I love the system, and I’ve spent much of my adult life fantasizing about having it in place. And several times, I have — for about 48 hours. Then at some point I forget to check a few of the interconnected lists and folders, and soon my watertight system has become another pile of papers with important things written on them that I will get to someday.

What David and others like him are often not seeing is the fact that they’re doing lots of things right. They’re capturing the things they need to do something about in their busy lives and they’ve set up some kind of a place to put them. But then it goes pear-shaped.

In their subsequent low mood they can’t see that they’re sometimes just a few fundamental steps off track; there can be just a few key things missing which, if corrected, could get them to a much happier place. Fixing this is often the stuff of a brief coaching and delivering one can feel like being a mechanic and knowing just the right place to whack the machine with a spanner to see it spring back into life again.

But what if you’re coming to GTD without even a malfunctioning machine to whack? Even then, things might not be quite as hopeless as you think…

In this situation, I like to lift the spirits early doors. Sometimes it’s fun to celebrate someone’s initial mindsweep by dramatically announcing ‘Congratulations, you’re practicing GTD!’ It comes as a surprise to them to realise that some success has happened so fast, but it’s true. Any attempt to externalise reminders outside your head is GTD in action. It’s a longer journey to black belt, for sure but, nonetheless, it’s worth celebrating this realisation.

So if you think you haven’t started practicing GTD, or if you think you’ve all but stopped – clinging onto the wagon with just one fingertip, as a client memorably described it – here are some things you can still celebrate to keep hope alive;

  • Do you mark emails as unread when you have to do something with them? Congratulations, you’re making a distinction between the actionable and non-actionable things in your life. Next, start to actually keep the two things in different locations.
  • Do have a calendar, with things in it? Congratulations, you’re operating a trusted system, a single point of truth for things that are time-specific. Next, start doing the same for things which aren’t, by maintaining a set of lists for everything else you’re committed to.
  • Do you have a shopping list?
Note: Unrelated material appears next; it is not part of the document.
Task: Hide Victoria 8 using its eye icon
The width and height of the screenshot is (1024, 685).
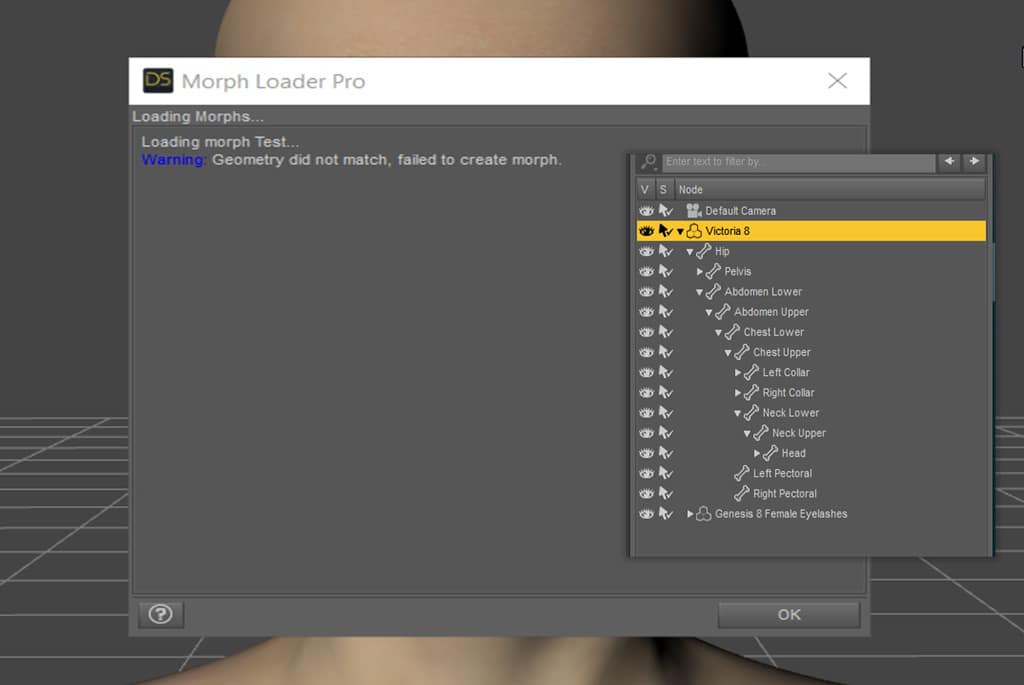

Congratulations, then you know how context-based organisation works. Next, extend the logic of that highly practical approach and start to think of other contexts which reliably crop up for you and where you’d like to have specific, relevant reminders easily to hand.
  • Do you drop your keys and wallet or purse in the same place every night when you walk in the door? Congratulations, you’re using an action support system so that the tools you need are to hand at the right time. Next, apply the same thinking elsewhere, whether it’s paper in an action support folder, emails attached to a ‘to do’ item, or a web link pasted into a calendar item.
  • Do you manage to have a quick look at your calendar at some point on a Friday afternoon or Monday morning? Congratulations, you’re doing part of a GTD Weekly Review®. Next, review more of your lists at the same time to get even more benefit.

If you’re doing any of the above then you’ve started practicing GTD. The path to increasing your mastery is not just about starting new behaviours from scratch but also about seeing what’s already working, understanding why it’s working, and doing more of it. So here are some questions to consider;

  • Where are you already organised in your life? Why? What can you take from there and do elsewhere?
  • When do you feel most focussed and productive? Why? Where else can you make it happen?
  • Which productivity habits and tools do you have that work well? Why do they work? Can you expand the benefits to other places?

Don’t overlook or underestimate what’s working already. You’re money. You just don’t know it.